My circumstances are such that with four young children and a growing aversion to air travel, I must decline nine in every ten invitations to perform abroad. I could never, however, say no to Paris. On one such visit I’d been invited to share a stage with two writing heroines of mine: Nuala Ní Dhomhnaill and Eiléan Ní Chuilleanáin. I had long looked forward to this trip, to be taken with my husband and the youngest of our children, my parents having graciously offered to look after our older sons at home. The night before the flight, however, I began to shake. Within an hour, my whole body was trembling violently.
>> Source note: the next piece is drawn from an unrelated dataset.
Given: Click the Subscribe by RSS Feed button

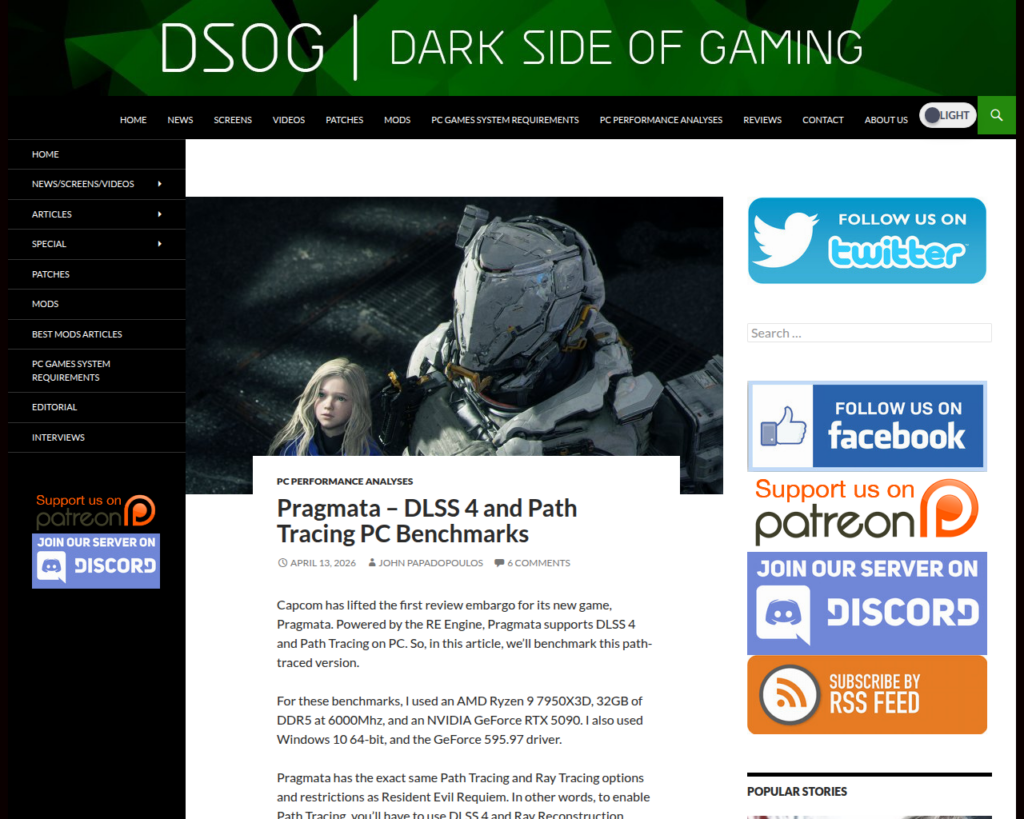Looking at the screenshot, I should pyautogui.click(x=867, y=695).
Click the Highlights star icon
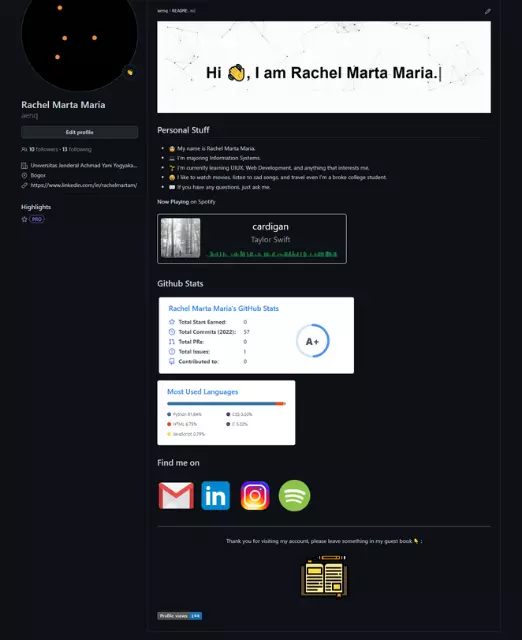The image size is (522, 640). click(24, 219)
Despite huddling under four blankets, I found myself unable to control the awful shuddering that had gripped me. There was pain, too, such pain. I translated the streaks of vermillion that scrawled my breast easily: mastitis. The fever rose and rose. I knew I should cancel my trip, request antibiotics from the doctor, and above all, rest … and yet. And yet. Paris. I filled my coat pockets with Ibuprofen instead.
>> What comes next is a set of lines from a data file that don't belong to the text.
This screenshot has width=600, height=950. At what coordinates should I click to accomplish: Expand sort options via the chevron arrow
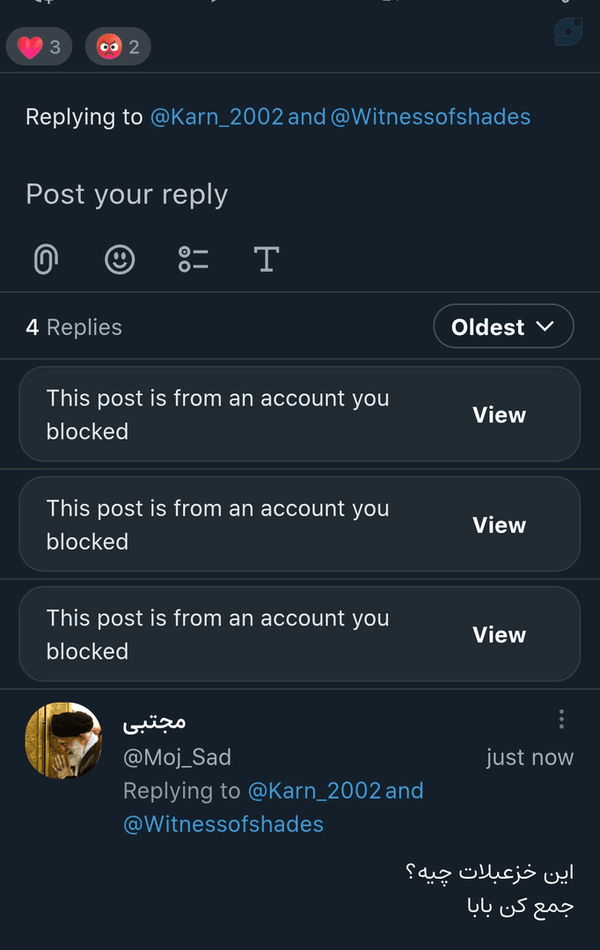click(x=545, y=327)
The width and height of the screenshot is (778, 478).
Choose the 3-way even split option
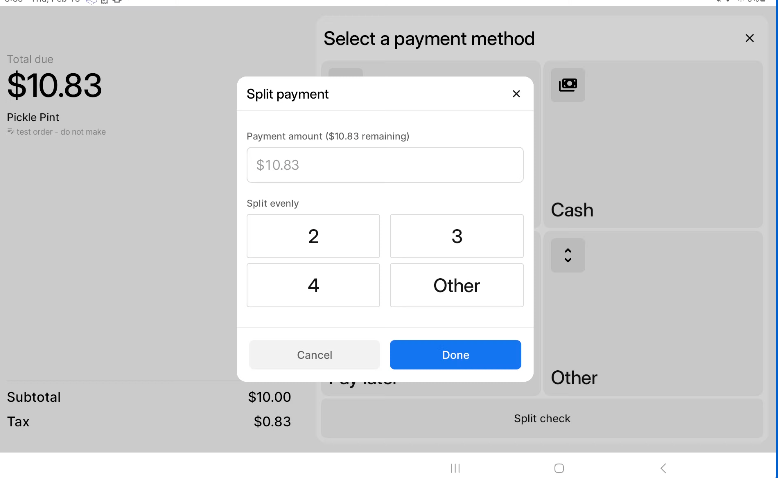pyautogui.click(x=456, y=236)
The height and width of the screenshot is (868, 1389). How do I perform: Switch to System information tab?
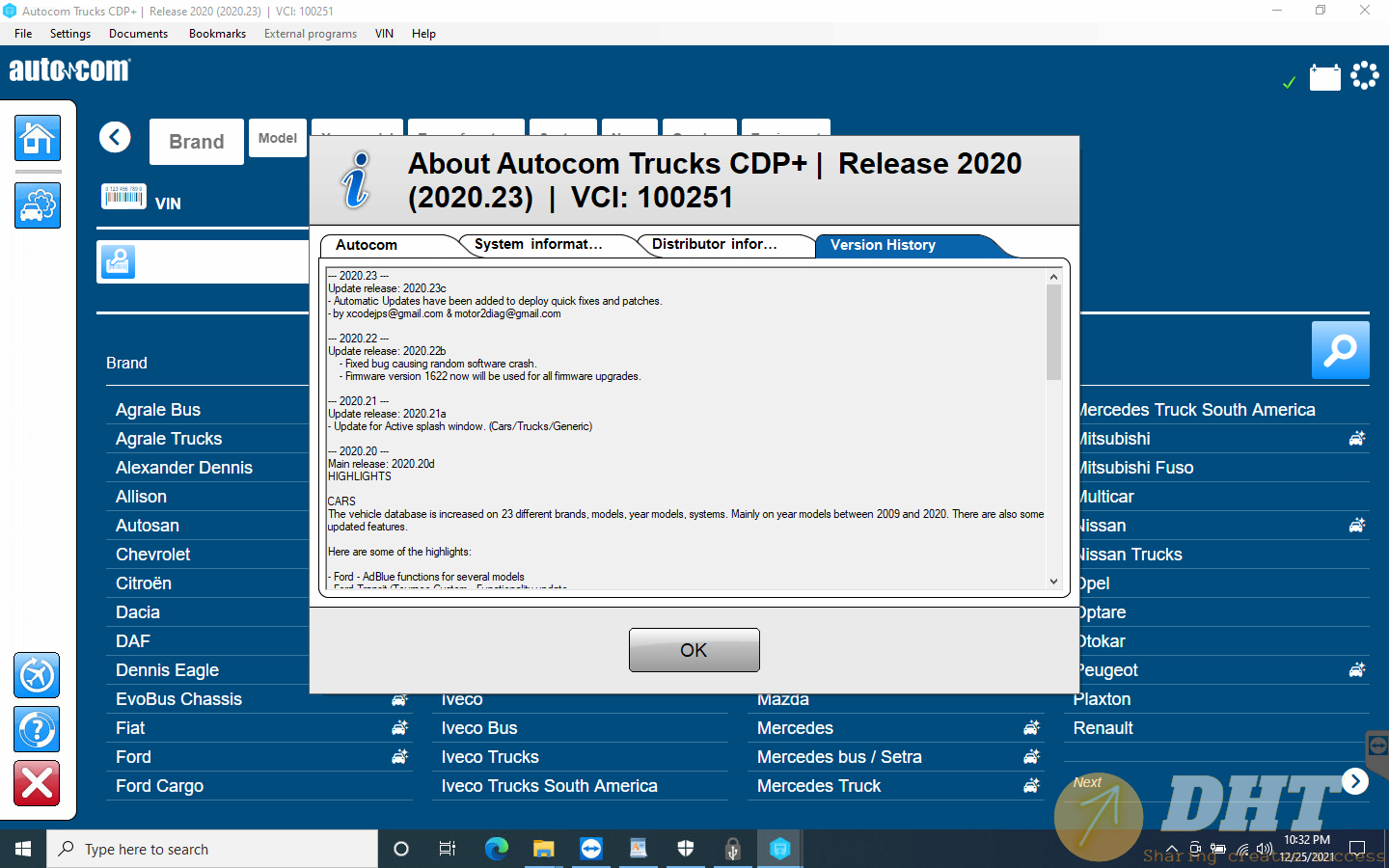538,245
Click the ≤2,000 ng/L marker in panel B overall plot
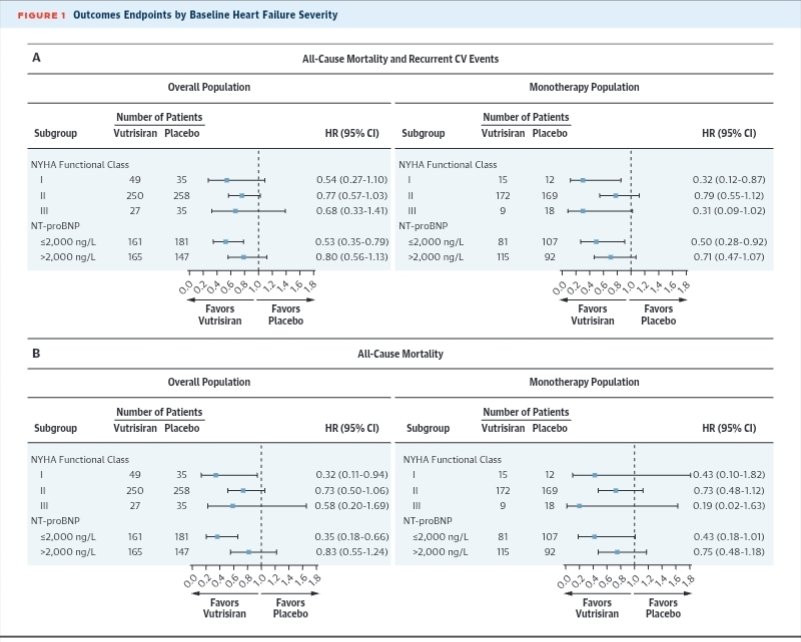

I remember nothing of the journey that followed, but as soon as we arrived, I collapsed on the bed and fever-slept through the night. By morning the sheets were soaked, my breast was a rigid grey, and I could only walk for short bursts. I took to the stage at the Centre Culturel in a surge of espresso and painkillers, speaking my poems with all my remaining strength and stumbling straight back to bed.
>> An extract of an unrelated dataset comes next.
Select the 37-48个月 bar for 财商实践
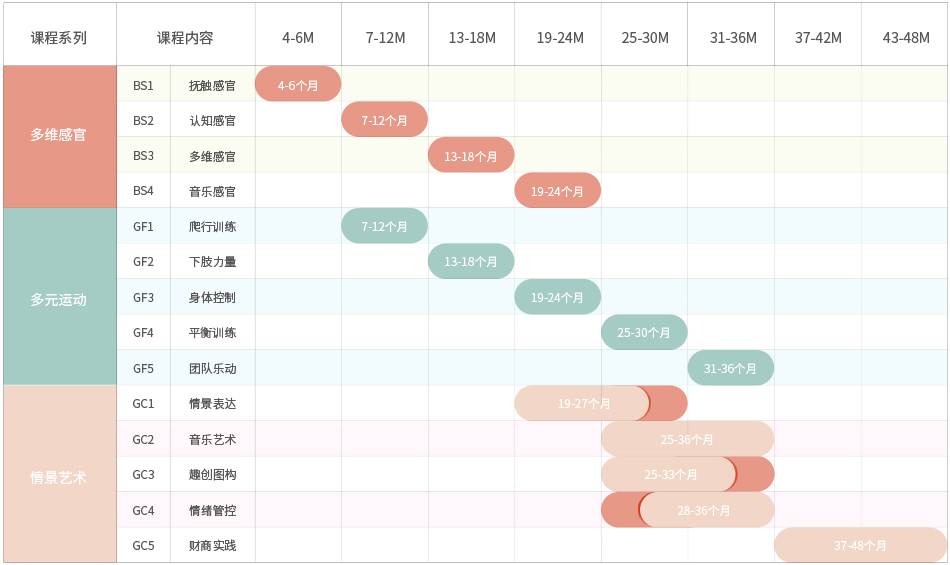Image resolution: width=950 pixels, height=565 pixels. point(860,545)
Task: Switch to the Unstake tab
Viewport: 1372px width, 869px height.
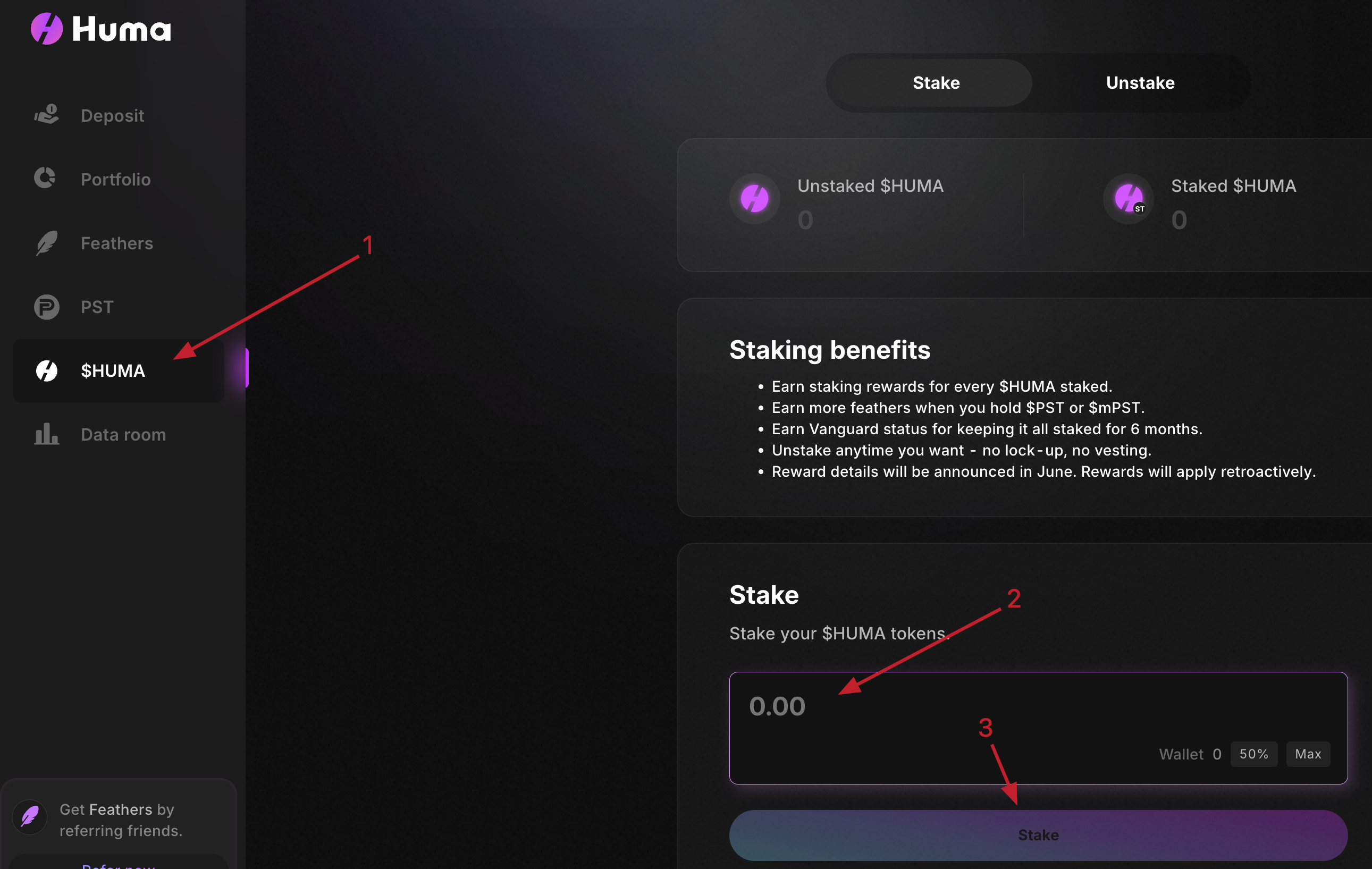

The following morning, at my insistence, my husband helped me to the Jardin du Luxembourg. For so long, I’d daydreamed us here, strolling hand in hand, but now I was trembling on a bench, too weak to speak, while he ordered us coffee and pastries. I sipped and nibbled, knees quivering. Finding a clammy napkin crumpled in my fist, I slid it into the bin. Something of that gesture brought to mind the many tangible traces of myself I’d left in this city over the years: a napkin in a park bin, yes, but also the wax fallen from chapel candles left burning for my parents, my hair swept into a corner of a salon on Rue Monge, the warm maps of my fingerprints pressed onto so many windowpanes ... A word came to me, then. Pentimento. When an artist paints over a canvas, the ghosts of previous paintings still lurk there, concealed under the new layer. Exposed to the scrutiny of modern machinery and x-rays, Van Gogh’s “Patch of Grass” revealed the face of a woman, sitting, still, beyond the lush wildflowers that subsequently sprouted around her. The thought dizzied me on that park bench, where my husband and I sat side by side, watching our daughter wobble through the crocuses. How might this precise moment – the flowers, the silence, the pastries, the ghosts – paint themselves into my imagined Paris? With that, the beginnings of a new poem began to stir. Of my poems, some grow from bulbs planted deep in Irish earth, while others sprout from European soil. They grow and grow, these poems, but beyond their tall blossoms is always the face of a woman, lost in thought.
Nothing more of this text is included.